I'm thinking it's an app issue as I've had the problems on stock/rooted/non kexec and kexec roms as well as cm10.

There an app out there?

Sent from my SCH-I535 using Tapatalk 2


----------



## bobloblaw1 (Jul 2, 2011)

Better battery stats

Sent from my htc_jewel using RootzWiki


----------



## GTvert90 (Jun 6, 2011)

Can anyone explain this? Lol

Sent from my SCH-I535 using Tapatalk 2


----------



## Goose306 (Sep 12, 2011)

GTvert90 said:


> Can anyone explain this? Lol
> 
> Sent from my SCH-I535 using Tapatalk 2


Your router is waking your phone.

Highly suggest you look here:

http://forum.xda-dev...d.php?t=1622395


----------



## GTvert90 (Jun 6, 2011)

I read that twice to try and make sure I wasn't missing anything. I had this issue (I'm assuming as I didn't have better battery stats installed, but had the same issue) on stock, rooted, unrooted, custom tw Rom and now aokp. So there have been quite a few kernels that have all done it. Any other ideas? 
Sent from my SCH-I535 using Tapatalk 2


----------



## GTvert90 (Jun 6, 2011)

What's msm_otg?

Sent from my SCH-I535 using Tapatalk 2


----------



## Goose306 (Sep 12, 2011)

lol

do I have to do all the tracking down of this stuff?

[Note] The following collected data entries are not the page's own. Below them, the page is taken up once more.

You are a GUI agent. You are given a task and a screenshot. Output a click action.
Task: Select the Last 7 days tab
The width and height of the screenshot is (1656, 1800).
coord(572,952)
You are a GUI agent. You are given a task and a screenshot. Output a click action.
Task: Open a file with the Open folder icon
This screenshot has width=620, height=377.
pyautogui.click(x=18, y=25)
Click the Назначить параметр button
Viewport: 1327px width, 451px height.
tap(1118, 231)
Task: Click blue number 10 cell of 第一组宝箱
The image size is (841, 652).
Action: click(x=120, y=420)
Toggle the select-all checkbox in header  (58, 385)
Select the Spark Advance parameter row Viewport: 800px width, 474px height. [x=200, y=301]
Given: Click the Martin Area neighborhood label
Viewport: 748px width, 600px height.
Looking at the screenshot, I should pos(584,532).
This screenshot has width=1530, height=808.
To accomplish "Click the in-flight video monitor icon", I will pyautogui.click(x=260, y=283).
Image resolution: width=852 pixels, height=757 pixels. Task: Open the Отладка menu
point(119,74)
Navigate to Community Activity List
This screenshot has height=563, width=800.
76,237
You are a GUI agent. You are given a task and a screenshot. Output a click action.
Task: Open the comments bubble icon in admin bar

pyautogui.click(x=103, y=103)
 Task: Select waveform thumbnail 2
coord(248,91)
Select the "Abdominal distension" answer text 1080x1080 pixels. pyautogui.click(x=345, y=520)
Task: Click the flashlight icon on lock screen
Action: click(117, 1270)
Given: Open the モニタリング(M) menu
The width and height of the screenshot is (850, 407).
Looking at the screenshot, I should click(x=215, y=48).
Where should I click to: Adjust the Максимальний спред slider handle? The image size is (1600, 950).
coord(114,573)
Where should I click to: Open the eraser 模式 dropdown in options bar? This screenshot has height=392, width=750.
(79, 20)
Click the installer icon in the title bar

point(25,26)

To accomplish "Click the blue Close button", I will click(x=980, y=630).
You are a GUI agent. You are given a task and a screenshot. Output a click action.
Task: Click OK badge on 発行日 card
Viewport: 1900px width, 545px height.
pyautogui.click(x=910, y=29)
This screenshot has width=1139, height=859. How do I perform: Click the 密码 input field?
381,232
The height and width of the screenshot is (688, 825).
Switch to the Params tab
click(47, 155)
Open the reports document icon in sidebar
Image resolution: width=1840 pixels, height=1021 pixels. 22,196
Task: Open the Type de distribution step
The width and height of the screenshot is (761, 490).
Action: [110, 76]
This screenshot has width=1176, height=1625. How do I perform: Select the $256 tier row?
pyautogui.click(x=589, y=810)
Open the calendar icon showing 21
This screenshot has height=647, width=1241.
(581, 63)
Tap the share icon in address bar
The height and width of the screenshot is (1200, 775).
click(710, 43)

Ya know you can just type whatever is causing a wakelock followed by "wakelock" in Google and you will get your answer.

Your wakelocks are caused by msm_otg - here's documentation on that:

https://www.codeaurora.org/git/projects/ag-gb-dsds-7227/repository/revisions/4bdd17c47ffda215c1531ad948e4de71777527cc/entry/kernel/Documentation/usb/msm_otg.txt

The other one is caused by your router as I said before.


----------



## GTvert90 (Jun 6, 2011)

The link had people changing kernels to fix it. I didn't see anyone who changed/replaced routers/settings to fix it. I had Wi-Fi off all night and still got this.

Sent from my SCH-I535 using Tapatalk 2


----------



## GTvert90 (Jun 6, 2011)

The otg issue I didn't really see a solution or fix. I'm wondering if that's just a kernel issue

Sent from my SCH-I535 using Tapatalk 2


----------